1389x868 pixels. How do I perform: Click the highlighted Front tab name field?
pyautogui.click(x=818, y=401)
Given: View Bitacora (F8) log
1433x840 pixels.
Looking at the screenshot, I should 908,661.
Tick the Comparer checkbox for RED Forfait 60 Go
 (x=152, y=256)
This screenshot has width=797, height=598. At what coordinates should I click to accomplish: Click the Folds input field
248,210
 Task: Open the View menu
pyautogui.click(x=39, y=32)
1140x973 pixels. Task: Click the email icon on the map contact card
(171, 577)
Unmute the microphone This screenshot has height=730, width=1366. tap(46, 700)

§ Aim of the task
Once the line containing "1140x973 pixels. Task: Click" is found, output it and each line after it through the end of the listing above, exactly, with nothing else.

§ Problem solution
1140x973 pixels. Task: Click the email icon on the map contact card
(171, 577)
Unmute the microphone This screenshot has height=730, width=1366. tap(46, 700)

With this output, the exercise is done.